Informally:
Under what conditions can a conditional distribution (conditional density function/conditional mass function) be extended to a full joint distribution that's exchangeable? Intuitively, let's say that I fix some conditional distribution $\mathbb P[X_n=x_n | X_1=x_1, \dots, X_{n-1}=x_{n-1}]$. Under what conditions on this conditional distribution can I then find some joint distribution on $X_1, \dots, X_{n-1}$ such that the resulting joint distribution on $X_1, \dots, X_n$ is exchangeable, i.e. $\mathbb{P}[X_1=x_1, \dots, X_n=x_n]=\mathbb{P}[X_1=x_{\pi(1)}, \dots, X_n=x_{\pi(n)}]$ for any permutation $\pi$.
More formally, for discrete random variables:
Take a sample space $\mathcal X$ and a "conditional probability mass function" $r_n: \mathcal X \times \mathcal X^{n - 1}\to [0,1]$ that maps a sequence of points $(x_1, \dots, x_{n-1})\in\mathcal{X}^{n-1}$ to a probability mass function $r_n(\cdot|x_1, \dots, x_{n-1})$.
Under what conditions will there exist a probability mass function $p_{n-1}:\mathcal X^{n-1}\to[0,1]$ such that the joint distribution $p_n: \mathcal X^n\to[0,1]$ obtained by taking the product of $p_{n-1}$ and $r_n$: $$ p_n(x_1, \dots, x_n)=r_n(x_n|x_1, \dots, x_{n-1}) p_{n-1}(x_1,\dots, x_{n-1}) $$ is exchangeable, meaning that for any permutation of $n$ elements $\pi: [n] \to [n]$.
$$ p_n(x_1, \dots, x_n)=p_n(x_{\pi(1)}, \dots, x_{\pi(n)}) $$
Under what conditions might the extension $p_{n-1}$ be unique?
More formally, for general probability spaces:
Given a measurable space $(\mathcal X, \mathcal F)$, let's say that I have a "prediction rule at time-step $n$" $r_n:\mathcal F \times \mathcal X^{n-1} \to [0, 1]$. The prediction rule maps a sequence $(x_1, \dots, x_{n-1})\in \mathcal X^{n-1}$ to a probability measure $r_n(\cdot|x_1, \dots, x_{n-1})$ on $(\mathcal X, \mathcal F)$. More concretely, it satisfies:
- For every fixed $(x_1, \dots, x_{n-1})\in \mathcal X^{n-1}$, the function $A \mapsto r_n(A|x_1, \dots, x_{n-1})$ is a probability measure on $(\mathcal X, \mathcal F)$
- For every fixed $A\in \mathcal F$, the function $x_1, \dots, x_{n-1} \mapsto r_n(A|x_1, \dots, x_{n-1})$ is $\otimes_{i=1}^{n-1} \mathcal F$-measurable (with $\otimes_{i=1}^{n-1} \mathcal F$ denoting the product $\sigma$-algebra on $\mathcal X^{n-1}$)
In other words, $r_n$ is a Markov Kernel.
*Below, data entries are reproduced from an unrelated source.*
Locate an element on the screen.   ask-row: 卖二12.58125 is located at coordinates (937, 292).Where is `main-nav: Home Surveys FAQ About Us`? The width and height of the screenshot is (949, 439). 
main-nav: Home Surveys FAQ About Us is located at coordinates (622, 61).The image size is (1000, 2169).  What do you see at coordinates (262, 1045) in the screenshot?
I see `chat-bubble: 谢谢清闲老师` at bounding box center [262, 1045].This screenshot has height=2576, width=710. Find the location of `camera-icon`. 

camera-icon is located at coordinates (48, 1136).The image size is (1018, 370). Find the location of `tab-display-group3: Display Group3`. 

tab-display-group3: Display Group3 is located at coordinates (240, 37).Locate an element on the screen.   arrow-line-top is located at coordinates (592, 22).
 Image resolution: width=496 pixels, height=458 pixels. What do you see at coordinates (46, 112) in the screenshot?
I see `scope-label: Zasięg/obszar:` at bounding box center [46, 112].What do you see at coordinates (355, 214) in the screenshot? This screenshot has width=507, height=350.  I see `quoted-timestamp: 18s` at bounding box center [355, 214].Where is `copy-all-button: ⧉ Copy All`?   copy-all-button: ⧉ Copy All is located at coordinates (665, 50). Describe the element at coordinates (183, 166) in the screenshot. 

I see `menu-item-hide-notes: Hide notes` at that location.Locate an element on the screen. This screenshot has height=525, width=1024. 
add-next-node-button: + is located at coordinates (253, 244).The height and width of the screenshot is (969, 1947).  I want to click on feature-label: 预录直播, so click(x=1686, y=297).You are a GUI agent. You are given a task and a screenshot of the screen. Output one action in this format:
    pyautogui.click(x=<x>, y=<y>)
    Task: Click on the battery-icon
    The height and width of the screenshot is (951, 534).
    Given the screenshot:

These conditions simply ensure that given a probability measure $p_{n-1}$ on $(\mathcal X^{n-1}, \otimes_{i=1}^{n-1} \mathcal F)$ and $r_n$ we can uniqely extend them to a probability measure on $(\mathcal X^{n}, \otimes_{i=1}^{n} \mathcal F)$ in a natural way.
Under what conditions on $r_n$ will there exist a probability measure $p_{n-1}$ on $(\mathcal X^{n-1}, \otimes_{i=1}^{n-1} \mathcal F)$ (with $\otimes_{i=1}^{n-1} \mathcal F$ denoting the product $\sigma$-algebra) such that, for the resulting "semidirect product" measure $p_n$ that measure is exchangeable, i.e.: $$ p_n(A_1\times\dots\times A_n)=p(A_{\pi(1)}\times\dots\times A_{\pi(n)}) $$ for all permutations of $n$ elements $\pi: [n] \to [n]$.
Here, the semidirect product measure $p_n$ is defined as the unique measure satisfying: $$ p_n(A_1\times \dots \times A_n)=\int_{A_1\times \dots\times A_{n-1}} r(A_n|x^{(n-1)})p_{n-1}(dx^{(n-1)}) $$ with $x^{(n-1)}$ denoting a sequence element of $\mathcal X^{n-1}$.
Under what conditions will such a measure $p_{n-1}$ be unique?
Two notes:
- An intuitive idea might be that a sufficient condition is that $x_1, \dots, x_{n-1} \mapsto r_n(A| x_1, \dots, x_{n-1})$ be permutation invariant. However, one can come up with a simple counter-example on a finite space for $n=2$ showing that this is not the case.
- Is it even a necessary condition that $p_{n-1}$ must itself be exchangeable?